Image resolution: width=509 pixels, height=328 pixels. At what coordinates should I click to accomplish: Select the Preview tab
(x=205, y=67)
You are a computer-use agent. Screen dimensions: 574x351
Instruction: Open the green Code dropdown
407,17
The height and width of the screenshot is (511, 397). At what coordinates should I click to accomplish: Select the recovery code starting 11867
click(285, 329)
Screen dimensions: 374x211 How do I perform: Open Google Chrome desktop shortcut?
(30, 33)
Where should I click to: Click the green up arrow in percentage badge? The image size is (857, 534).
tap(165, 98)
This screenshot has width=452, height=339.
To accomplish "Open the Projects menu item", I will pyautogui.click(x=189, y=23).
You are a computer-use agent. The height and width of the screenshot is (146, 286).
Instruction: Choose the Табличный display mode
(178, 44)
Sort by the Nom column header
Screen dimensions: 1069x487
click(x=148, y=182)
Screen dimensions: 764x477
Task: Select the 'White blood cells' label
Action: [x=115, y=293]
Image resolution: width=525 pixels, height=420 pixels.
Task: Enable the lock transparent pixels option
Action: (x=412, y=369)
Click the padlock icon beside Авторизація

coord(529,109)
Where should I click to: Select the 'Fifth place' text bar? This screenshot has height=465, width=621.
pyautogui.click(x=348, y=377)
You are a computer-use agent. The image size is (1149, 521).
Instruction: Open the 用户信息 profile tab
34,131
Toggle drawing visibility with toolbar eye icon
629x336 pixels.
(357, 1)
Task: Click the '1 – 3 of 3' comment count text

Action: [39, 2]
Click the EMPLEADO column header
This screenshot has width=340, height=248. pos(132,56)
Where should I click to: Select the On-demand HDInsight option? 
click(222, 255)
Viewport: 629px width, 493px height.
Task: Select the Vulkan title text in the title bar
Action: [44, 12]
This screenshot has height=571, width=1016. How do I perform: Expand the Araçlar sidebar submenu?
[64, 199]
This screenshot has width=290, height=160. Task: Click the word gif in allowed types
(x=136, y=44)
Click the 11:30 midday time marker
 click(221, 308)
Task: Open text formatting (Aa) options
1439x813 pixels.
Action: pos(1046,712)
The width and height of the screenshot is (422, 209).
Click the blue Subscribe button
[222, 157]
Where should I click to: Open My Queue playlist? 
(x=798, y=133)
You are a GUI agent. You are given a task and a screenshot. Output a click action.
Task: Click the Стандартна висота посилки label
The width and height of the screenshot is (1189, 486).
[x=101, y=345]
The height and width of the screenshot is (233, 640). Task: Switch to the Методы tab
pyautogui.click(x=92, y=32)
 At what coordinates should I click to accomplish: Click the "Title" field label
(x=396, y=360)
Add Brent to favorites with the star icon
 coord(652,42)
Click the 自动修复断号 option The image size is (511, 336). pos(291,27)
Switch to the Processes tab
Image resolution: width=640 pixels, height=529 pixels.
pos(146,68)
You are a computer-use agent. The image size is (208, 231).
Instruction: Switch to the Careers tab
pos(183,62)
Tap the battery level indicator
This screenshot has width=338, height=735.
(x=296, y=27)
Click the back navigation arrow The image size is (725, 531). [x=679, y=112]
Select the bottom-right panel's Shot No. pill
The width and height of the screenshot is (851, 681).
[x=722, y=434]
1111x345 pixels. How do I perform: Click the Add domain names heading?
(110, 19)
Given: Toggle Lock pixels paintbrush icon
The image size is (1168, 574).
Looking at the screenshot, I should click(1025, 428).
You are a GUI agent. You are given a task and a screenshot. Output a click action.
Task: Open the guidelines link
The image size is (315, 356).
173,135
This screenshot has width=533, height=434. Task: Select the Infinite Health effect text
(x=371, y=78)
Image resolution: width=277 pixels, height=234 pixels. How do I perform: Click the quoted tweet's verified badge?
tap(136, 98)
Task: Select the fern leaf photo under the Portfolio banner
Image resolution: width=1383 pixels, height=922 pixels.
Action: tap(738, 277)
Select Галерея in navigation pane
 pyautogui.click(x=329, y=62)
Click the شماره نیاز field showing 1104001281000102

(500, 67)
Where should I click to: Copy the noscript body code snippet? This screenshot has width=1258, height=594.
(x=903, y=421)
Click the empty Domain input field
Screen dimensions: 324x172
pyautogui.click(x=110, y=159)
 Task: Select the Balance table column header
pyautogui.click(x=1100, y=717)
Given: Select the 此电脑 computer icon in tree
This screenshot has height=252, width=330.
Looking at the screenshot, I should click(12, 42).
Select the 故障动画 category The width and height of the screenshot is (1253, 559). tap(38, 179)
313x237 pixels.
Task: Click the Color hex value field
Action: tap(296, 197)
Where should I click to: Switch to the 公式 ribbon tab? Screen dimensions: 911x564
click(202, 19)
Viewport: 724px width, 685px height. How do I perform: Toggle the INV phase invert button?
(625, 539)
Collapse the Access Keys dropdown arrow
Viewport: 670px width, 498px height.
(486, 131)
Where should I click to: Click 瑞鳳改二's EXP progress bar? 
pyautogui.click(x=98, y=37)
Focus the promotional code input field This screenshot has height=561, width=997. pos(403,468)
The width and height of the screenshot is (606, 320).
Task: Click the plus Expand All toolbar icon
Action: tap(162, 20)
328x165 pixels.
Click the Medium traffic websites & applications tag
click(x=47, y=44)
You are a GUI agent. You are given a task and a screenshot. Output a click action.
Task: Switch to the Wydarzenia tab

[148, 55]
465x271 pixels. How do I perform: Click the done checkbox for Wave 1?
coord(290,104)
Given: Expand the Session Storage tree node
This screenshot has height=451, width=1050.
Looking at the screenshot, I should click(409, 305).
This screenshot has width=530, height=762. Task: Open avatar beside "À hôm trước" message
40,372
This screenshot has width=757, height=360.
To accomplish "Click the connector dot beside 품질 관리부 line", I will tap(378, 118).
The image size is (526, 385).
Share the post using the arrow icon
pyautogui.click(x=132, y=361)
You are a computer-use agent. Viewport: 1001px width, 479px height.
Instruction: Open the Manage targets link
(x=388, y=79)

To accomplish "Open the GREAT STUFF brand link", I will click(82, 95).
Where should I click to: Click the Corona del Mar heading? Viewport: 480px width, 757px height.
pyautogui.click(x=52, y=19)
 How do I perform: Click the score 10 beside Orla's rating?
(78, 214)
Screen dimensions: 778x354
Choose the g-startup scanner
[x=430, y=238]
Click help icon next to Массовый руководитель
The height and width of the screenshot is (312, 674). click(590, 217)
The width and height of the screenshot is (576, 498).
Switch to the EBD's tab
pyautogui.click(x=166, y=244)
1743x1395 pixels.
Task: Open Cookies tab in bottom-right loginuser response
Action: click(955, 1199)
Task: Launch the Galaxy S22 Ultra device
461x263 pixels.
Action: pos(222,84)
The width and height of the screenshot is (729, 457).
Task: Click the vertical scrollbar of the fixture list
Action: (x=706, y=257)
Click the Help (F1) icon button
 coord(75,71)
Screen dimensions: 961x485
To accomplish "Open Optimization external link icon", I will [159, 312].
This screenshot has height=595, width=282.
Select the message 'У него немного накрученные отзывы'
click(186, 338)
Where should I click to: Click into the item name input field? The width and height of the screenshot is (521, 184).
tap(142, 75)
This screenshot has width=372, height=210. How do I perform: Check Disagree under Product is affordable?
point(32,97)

### PROBLEM DETAILS
For this task, copy every line of the material in which "tree" appears.

### REPLY
Given: Select the 此电脑 computer icon in tree
Given: Expand the Session Storage tree node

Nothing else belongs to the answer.